PROVIDED TEXT -
----
This distinction allows downstream tools to differentiate between reads that were assessed but had no reported modifications and reads that could not be evaluated at all.
Reads with no MM/ML tags at all generally indicate one of:
- no usable kinetics
- passes below
--min-passes - no enabled model produced any output
Interpreting ML values
ML values represent modification probabilities.
| Probability | Interpretation |
|---|---|
| >80% | strong evidence |
| 20-80% | ambiguous |
| <20% | strong evidence against modification |
Intermediate probabilities such as 40–60% should generally be interpreted as uncertain evidence rather than definitive modified or unmodified states.
Different downstream analyses may use these values differently:
| Strategy | Use case |
|---|---|
| binary threshold (~50%) | simple workflows |
| high-confidence thresholds | precision-focused analyses |
| probabilistic aggregation | statistical modeling |
Expected biology
Modification calls should always be interpreted in the context of the sample and assay design.
| Sample type | Expected signal |
|---|---|
| PCR-amplified DNA | no real methylation; observed calls reflect background |
| Human WGS | CpG 5mC expected |
| Human WGS 6mA | typically background-level only |
| Fiber-seq | strong 6mA signal expected |
Additional accuracy metrics, expected false positive rates, and example interpretation guidance are available in the jasmine accuracy documentation.
As with most epigenetic assays, aggregate analysis across many reads is usually more informative than interpreting individual reads in isolation.
Downstream aggregation
MethBat
MethBat is the recommended tool for methylation pileup and downstream analysis. It understands the Jasmine model outputs, including CpG-based 5mC and 5hmC calls, strand-specific 5hmC calls, and strand-specific 6mA calls.
----
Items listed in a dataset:

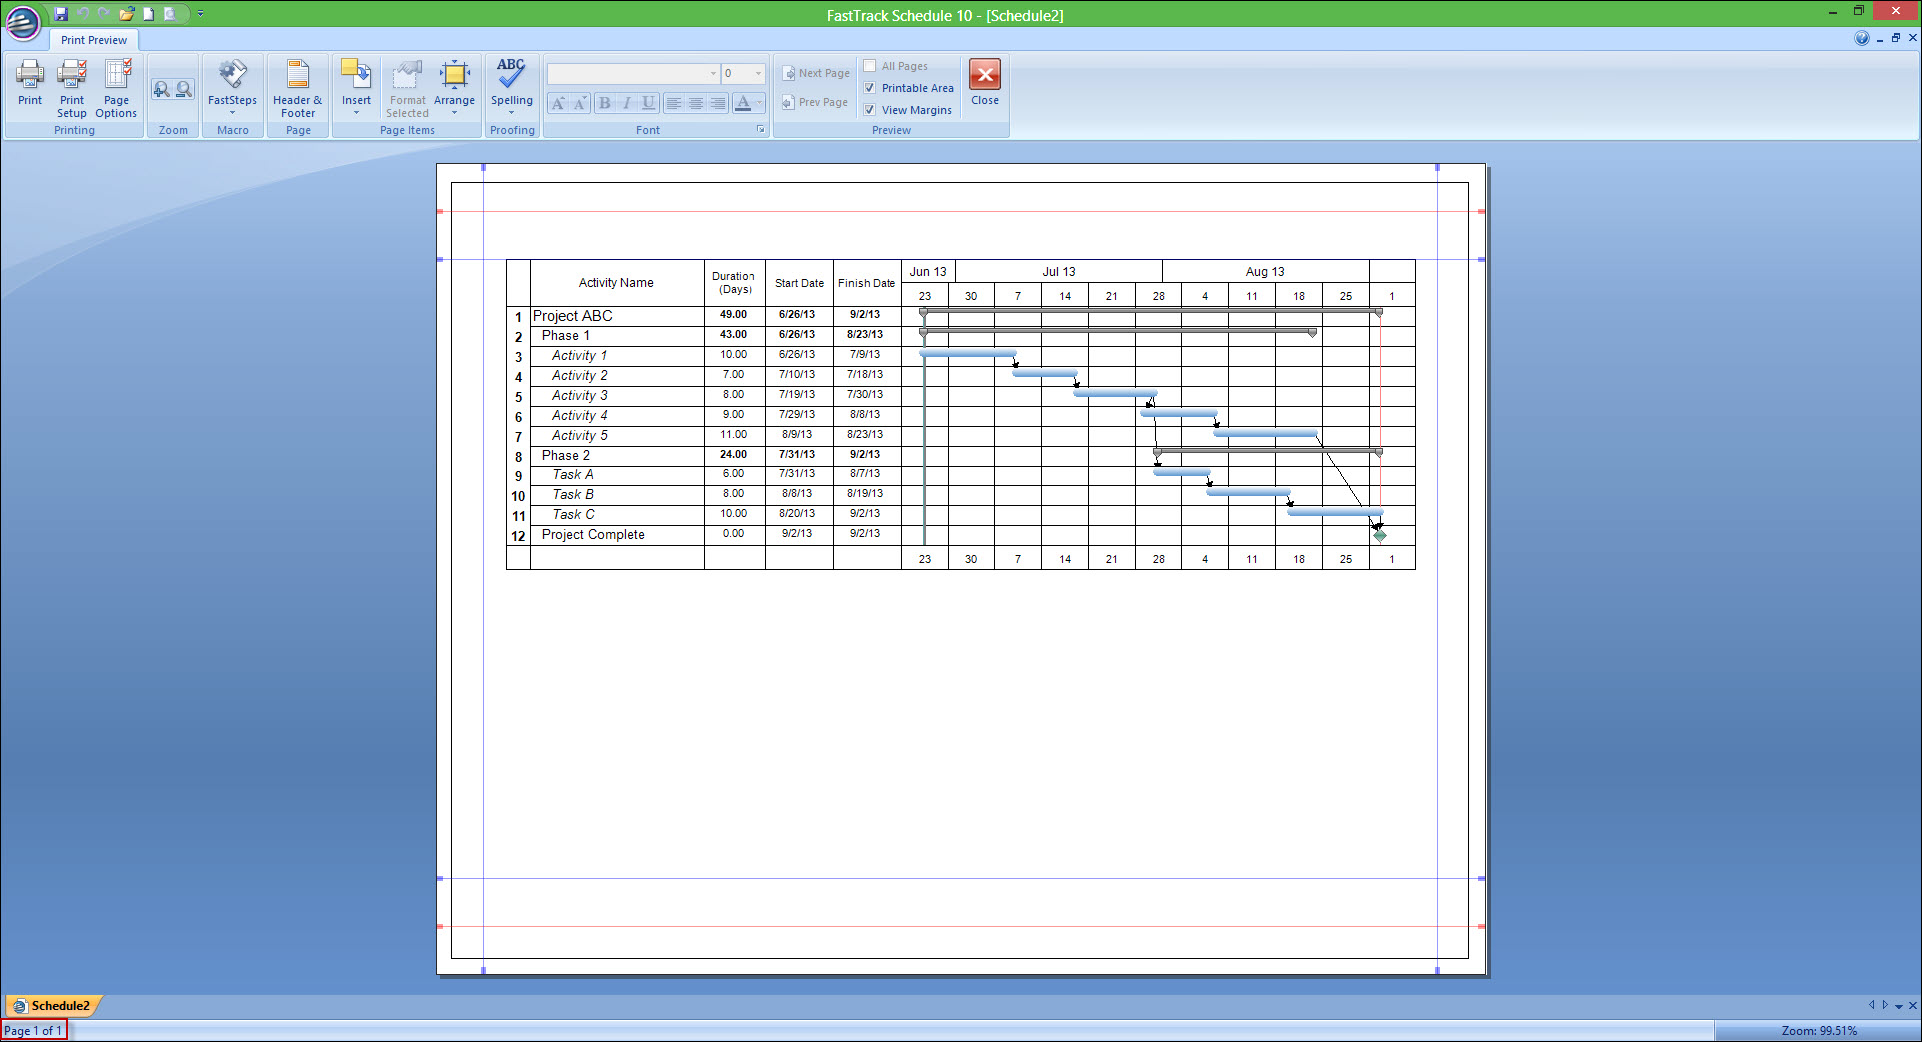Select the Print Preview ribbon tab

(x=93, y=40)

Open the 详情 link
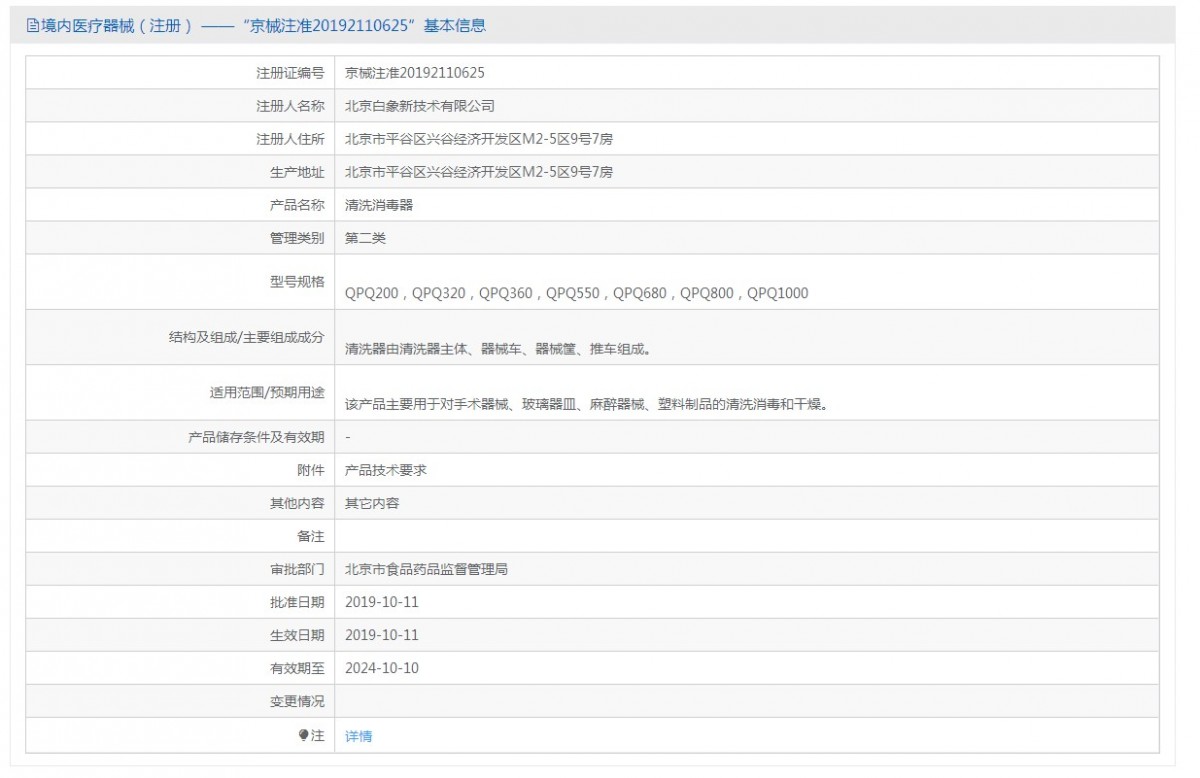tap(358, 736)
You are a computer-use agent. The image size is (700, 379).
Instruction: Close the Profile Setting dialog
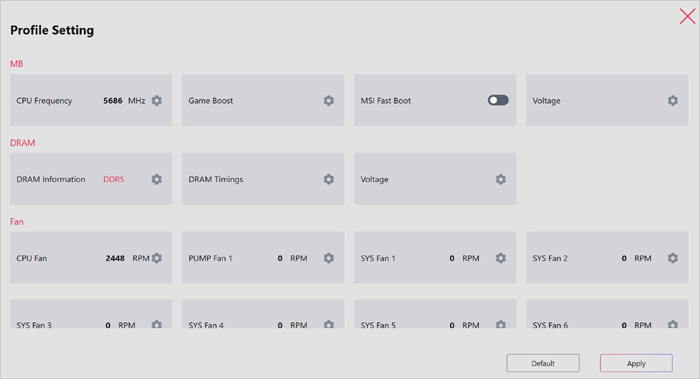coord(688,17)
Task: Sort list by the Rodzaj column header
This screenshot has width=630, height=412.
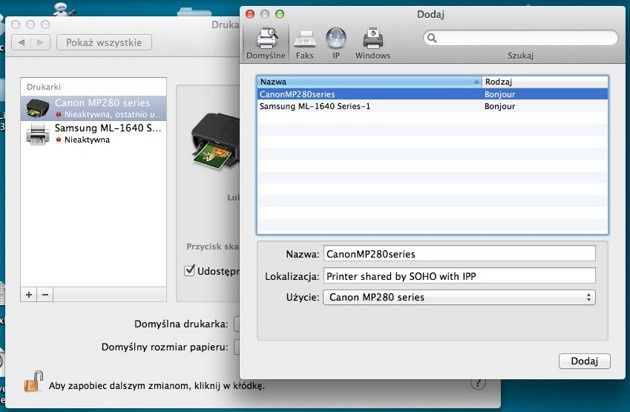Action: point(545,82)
----
QUESTIONS -
a: In the text on modification calls, what tool is recommended for methylation pileup and downstream analysis?
b: Carry the text on modification calls forward from its final sentence.
The records are not required for any of the work that follows.

TASK-BY-TASK RESULTS -
a: MethBat

b:
MethBat supports:
- per-site methylation pileup
- differential methylation analysis
- segmentation
- cohort analysis
- rare methylation detection
- cell-type deconvolution
pb-CpG-tools
pb-CpG-tools aggregates C+m calls into per-CpG methylation estimates. It processes only C+m calls and does not support 5hmC or 6mA.
pb-CpG-tools is deprecated in favor of MethBat for new analyses.
Model training
The Jasmine models are trained using supervised learning with curated positive and negative datasets.
| Model | Positive datasets | Negative datasets |
|---|---|---|
| 5mCpG | HG002 WGA + M.SssI | HG002 WGA |
| 5hmC | Ligation-based 5hmC control | HG002 WGA |
| 6mA | HG002 Fiber-seq | HG002 WGS, HG002 Fiber-seq |
For the Fiber-seq training data, labels were generated using fibertools predict-m6A.
Availability
The latest version can be installed via the bioconda package pbjasmine.
Please refer to the official pbbioconda page for information on installation, support, license, copyright, and disclaimer.
Latest version
Version 26.1.3: Full changelog here
Changelog
PacBio recommends the latest version for all Sequel II, Revio, and Vega datasets.
-
26.1.3
- New 5-hydroxymethylcytosine (5hmC) caller at CpG sites with strand-specific calls
- New models for SPRQ-Nx chemistry (R/P2-C3/5.0-25M)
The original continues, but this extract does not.